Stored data

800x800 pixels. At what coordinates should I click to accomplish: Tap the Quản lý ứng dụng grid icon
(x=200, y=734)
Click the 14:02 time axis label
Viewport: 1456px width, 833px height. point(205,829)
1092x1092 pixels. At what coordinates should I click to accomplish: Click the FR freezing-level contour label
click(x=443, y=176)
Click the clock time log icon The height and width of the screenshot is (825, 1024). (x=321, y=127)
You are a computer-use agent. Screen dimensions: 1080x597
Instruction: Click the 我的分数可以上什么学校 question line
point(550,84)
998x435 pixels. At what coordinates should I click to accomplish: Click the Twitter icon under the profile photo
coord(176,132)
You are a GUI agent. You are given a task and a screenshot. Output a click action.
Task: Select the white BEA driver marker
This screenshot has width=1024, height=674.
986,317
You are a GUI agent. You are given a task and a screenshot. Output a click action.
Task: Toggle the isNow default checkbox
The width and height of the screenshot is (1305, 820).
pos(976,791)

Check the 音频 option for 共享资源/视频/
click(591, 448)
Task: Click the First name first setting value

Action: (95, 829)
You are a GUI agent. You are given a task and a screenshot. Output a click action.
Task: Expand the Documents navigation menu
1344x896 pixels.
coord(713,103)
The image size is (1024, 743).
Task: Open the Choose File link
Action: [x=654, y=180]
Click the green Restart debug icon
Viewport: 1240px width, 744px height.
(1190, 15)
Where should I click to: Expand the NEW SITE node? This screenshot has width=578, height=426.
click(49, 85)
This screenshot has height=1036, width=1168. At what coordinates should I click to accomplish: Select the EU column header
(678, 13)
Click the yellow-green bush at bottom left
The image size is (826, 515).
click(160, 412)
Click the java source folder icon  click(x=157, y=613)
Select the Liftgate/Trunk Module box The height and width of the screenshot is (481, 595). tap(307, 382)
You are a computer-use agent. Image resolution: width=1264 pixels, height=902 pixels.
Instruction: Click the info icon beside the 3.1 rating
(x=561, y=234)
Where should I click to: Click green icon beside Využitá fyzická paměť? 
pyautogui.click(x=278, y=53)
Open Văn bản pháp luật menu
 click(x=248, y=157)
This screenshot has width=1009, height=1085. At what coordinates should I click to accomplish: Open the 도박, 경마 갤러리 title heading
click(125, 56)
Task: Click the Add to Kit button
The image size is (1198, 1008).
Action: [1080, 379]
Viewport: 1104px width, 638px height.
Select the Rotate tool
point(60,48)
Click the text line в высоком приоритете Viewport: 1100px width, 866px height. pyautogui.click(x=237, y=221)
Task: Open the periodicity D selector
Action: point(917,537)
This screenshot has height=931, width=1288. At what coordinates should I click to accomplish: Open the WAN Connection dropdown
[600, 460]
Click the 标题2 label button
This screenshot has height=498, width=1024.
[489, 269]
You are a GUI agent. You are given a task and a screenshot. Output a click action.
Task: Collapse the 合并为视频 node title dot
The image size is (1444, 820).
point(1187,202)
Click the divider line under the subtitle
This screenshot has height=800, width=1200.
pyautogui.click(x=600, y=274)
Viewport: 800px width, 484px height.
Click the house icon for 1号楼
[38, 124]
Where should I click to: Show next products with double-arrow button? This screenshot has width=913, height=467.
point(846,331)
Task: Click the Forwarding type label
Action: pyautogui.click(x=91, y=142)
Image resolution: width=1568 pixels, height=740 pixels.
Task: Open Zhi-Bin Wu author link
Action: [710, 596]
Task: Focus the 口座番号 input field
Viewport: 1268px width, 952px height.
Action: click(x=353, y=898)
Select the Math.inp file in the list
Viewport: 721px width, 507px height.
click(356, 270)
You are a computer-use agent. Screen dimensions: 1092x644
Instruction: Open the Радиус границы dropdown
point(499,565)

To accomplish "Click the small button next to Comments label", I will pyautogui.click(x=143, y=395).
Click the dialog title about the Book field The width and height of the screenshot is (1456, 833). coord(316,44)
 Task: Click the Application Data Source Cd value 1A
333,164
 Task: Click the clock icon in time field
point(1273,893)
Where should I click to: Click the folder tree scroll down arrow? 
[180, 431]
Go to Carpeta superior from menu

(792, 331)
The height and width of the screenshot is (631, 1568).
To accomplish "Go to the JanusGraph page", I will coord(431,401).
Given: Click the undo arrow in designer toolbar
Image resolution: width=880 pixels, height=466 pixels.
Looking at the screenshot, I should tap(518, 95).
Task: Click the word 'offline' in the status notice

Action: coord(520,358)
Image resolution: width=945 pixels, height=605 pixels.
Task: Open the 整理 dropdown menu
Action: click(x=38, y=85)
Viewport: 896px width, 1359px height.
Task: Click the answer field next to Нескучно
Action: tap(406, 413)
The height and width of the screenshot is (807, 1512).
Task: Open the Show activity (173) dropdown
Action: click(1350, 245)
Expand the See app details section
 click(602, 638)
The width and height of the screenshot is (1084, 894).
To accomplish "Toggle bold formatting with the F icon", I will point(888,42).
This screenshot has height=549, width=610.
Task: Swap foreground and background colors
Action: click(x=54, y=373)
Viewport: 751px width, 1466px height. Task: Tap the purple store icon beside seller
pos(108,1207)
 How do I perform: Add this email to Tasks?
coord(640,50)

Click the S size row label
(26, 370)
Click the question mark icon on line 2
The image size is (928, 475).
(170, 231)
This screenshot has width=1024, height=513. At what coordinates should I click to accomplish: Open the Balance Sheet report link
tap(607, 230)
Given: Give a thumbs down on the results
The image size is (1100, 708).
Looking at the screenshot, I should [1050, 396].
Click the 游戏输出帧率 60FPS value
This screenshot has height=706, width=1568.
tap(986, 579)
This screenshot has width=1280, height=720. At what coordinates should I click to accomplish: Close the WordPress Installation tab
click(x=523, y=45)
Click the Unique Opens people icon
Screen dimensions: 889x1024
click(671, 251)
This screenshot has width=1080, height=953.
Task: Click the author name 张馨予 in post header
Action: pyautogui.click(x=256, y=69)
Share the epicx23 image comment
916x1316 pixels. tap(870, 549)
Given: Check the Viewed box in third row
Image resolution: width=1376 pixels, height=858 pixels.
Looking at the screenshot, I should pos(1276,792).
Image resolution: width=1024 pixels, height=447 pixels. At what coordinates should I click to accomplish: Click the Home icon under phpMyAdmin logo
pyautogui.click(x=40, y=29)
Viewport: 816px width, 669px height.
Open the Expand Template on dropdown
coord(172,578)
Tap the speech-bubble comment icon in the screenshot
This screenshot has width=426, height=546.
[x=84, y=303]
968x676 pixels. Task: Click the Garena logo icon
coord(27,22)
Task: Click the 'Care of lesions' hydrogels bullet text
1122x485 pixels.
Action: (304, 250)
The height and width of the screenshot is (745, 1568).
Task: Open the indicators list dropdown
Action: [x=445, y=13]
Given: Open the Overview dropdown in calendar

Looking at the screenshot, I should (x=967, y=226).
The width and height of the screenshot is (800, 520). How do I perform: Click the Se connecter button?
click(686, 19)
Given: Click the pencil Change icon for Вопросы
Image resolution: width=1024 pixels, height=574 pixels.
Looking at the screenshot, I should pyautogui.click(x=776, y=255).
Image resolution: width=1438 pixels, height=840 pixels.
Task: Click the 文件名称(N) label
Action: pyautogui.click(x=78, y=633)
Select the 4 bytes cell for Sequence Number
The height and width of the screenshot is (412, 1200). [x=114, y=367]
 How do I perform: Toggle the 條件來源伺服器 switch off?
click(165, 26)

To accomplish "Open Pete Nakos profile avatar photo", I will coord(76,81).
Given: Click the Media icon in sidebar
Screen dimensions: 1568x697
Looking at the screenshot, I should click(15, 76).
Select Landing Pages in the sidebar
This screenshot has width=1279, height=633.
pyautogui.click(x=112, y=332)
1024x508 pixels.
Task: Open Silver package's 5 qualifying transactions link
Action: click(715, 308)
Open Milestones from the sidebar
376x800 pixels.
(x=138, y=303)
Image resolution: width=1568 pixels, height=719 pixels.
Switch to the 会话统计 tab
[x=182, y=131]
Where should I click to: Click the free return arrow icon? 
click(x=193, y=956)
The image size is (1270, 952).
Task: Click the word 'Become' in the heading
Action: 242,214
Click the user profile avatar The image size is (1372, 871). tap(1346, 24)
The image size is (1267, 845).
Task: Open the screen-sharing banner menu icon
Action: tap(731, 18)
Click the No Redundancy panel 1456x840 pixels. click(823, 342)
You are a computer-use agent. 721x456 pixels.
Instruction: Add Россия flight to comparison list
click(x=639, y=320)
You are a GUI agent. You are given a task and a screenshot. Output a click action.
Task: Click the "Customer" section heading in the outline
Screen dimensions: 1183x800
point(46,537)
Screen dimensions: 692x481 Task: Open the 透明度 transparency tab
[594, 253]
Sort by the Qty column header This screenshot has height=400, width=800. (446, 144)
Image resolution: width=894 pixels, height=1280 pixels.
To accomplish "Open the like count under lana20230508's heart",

Task to complete:
Gather all lines with the string "sidebar" from the data.

Output for this exercise:
Given: Click the Media icon in sidebar
Select Landing Pages in the sidebar
Open Milestones from the sidebar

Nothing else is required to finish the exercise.